Covid-19: Kenya cases rise to 320 as 17 more test positive

Thursday April 23 2020

Health Chief Administrative Secretary Mercy Mwangangi updates the country on Covid-19 at Afya House in Nairobi on April 21, 2020. PHOTO | EVANS HABIL | NATION MEDIA GROUP


Seventeen more people in Kenya have tested positive for the coronavirus, raising the country's total number of confirmed cases to 320. 

The Health ministry announced this in its daily update on Thursday, saying all the new patients were Kenyans. 

Dr Mercy Mwangangi, the Chief Administrative Secretary (CAS) in the ministry, said Mombasa County accounted for 12 of the cases and Nairobi County five.

Dr Mwangangi said 15 of the patients were found through surveillance and that two were in quarantine facilities.

Nine of the new patients were male and eight female, all between 22 and 60 years old.

The CAS said the 17 people were among 668 tested for the Covid-19 in the last 24 hours and that Nairobi still accounted for the bulk of samples, with a total of 478.


The ministry further reported that the number of recoveries in Kenya had risen to 89 as six more patients had been discharged after testing negative for the disease.

It also said that only two patients were in intensive care units and that the rest of the cases were mild.

Key concerns

The ministry noted that with focus on curbing local transmission of the virus, the public must continue adhering to the government's guidelines, the basic ones being social distancing and maintaining high standards of hygiene.

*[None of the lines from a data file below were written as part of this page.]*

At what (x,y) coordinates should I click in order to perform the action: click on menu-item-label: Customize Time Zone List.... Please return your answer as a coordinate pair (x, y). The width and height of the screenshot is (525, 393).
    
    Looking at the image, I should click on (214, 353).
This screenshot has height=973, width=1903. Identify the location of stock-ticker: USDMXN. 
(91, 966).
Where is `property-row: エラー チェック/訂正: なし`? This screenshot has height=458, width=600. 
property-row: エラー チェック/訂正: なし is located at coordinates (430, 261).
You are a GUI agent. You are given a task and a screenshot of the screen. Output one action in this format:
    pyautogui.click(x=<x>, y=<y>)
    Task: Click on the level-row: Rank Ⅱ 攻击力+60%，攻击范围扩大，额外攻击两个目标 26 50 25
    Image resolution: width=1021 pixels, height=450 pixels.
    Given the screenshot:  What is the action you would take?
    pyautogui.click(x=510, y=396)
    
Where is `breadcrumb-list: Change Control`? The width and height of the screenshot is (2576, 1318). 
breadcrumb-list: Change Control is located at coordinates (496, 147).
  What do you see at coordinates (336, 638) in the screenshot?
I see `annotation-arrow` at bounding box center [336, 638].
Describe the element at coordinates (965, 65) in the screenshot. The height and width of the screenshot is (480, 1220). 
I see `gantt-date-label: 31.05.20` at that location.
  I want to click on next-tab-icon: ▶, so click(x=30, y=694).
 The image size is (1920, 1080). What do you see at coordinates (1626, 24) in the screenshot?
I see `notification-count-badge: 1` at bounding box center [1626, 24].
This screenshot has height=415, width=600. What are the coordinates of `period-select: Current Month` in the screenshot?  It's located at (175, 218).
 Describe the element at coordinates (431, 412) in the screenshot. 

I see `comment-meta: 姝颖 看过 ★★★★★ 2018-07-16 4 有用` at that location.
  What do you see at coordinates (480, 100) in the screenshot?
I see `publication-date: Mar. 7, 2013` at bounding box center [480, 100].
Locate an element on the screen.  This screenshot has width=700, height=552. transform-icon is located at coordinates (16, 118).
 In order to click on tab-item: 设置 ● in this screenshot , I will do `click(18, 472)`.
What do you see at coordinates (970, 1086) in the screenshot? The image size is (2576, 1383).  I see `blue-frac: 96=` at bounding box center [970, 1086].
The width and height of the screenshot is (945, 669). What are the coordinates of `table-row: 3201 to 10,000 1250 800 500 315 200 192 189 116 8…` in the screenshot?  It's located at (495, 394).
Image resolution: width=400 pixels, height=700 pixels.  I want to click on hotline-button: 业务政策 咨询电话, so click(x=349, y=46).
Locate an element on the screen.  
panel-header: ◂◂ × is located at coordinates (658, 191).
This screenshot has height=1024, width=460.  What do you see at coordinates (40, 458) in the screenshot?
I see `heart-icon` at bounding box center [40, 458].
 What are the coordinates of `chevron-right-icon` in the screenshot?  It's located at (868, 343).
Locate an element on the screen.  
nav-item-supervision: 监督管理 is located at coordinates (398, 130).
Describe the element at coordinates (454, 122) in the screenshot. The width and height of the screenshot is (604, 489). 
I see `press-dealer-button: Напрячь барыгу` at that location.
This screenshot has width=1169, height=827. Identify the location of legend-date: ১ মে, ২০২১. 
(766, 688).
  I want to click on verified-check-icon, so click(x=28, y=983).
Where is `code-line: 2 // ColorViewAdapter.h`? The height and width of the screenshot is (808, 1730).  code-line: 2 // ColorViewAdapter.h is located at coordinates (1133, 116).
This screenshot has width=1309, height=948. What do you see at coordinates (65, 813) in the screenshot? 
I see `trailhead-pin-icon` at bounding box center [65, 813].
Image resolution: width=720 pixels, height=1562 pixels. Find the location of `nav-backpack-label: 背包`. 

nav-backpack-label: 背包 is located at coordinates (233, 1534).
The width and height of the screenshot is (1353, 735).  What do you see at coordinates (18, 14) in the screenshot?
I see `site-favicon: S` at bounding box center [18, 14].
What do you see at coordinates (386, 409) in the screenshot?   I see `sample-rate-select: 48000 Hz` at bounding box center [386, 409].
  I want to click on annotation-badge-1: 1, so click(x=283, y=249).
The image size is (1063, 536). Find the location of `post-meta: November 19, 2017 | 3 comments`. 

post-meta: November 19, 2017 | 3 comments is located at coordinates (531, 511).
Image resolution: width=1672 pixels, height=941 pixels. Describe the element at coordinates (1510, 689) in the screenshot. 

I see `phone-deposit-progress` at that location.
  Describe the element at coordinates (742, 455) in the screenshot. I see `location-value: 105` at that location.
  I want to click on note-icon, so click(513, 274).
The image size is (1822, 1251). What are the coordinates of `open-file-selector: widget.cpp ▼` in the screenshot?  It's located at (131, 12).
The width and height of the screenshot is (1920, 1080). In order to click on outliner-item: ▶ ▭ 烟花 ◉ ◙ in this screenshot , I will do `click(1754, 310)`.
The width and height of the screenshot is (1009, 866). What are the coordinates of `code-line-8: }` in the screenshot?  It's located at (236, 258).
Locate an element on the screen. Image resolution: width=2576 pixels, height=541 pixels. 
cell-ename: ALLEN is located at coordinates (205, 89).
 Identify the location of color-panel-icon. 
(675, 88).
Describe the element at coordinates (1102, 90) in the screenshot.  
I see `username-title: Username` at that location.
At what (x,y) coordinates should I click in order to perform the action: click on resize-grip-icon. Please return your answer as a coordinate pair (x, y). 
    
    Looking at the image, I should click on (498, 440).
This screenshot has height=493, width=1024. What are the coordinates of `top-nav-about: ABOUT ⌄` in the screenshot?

Dr Mwangangi noted, however, that while hand sanitisers are effective, soap and water are advisable.

She also addressed the matter of stigma, saying contracting the coronavirus is not a crime

"Quarantine is not detention. It is for the public good and those quarantined must not be stigmatised," she said.

"Quarantine remains an approach taken the world over. It has been impactful ... we are working to improve the facilities."

While noting concerns about asymptomatic people, the ministry explained that they can transmit the virus, whose incubation period is between one and 14 days, the average being five to six days.

Dr Mwangangi further warned operators of passenger service vehicles against returning to normalcy, saying they risked punishment by the government.

Dr Patrick Amoth, the acting Director-General in the ministry, reiterated this and added that those who escaped from quarantine would face the government's wrath.


The coronavirus was first reported in Wuhan, China, on December 31, 2019.

Since then, it has quickly spread across the world and infected at least 2,658,764 people, according to Worldometer's tally on April 23.

The total number of deaths was 185,439 and that of recoveries 729,982 as of April 23, while the number of active cases stood at 1,743,343, with three per cent or 57,981 of them being critical and the rest mild.

Worldometer's count showed that the number of closed cases was 915,421, with 80 per cent or 729,982 being the number of recoveries or those discharged.

In Africa, the number of infections was 26,841 and the deaths 1,246.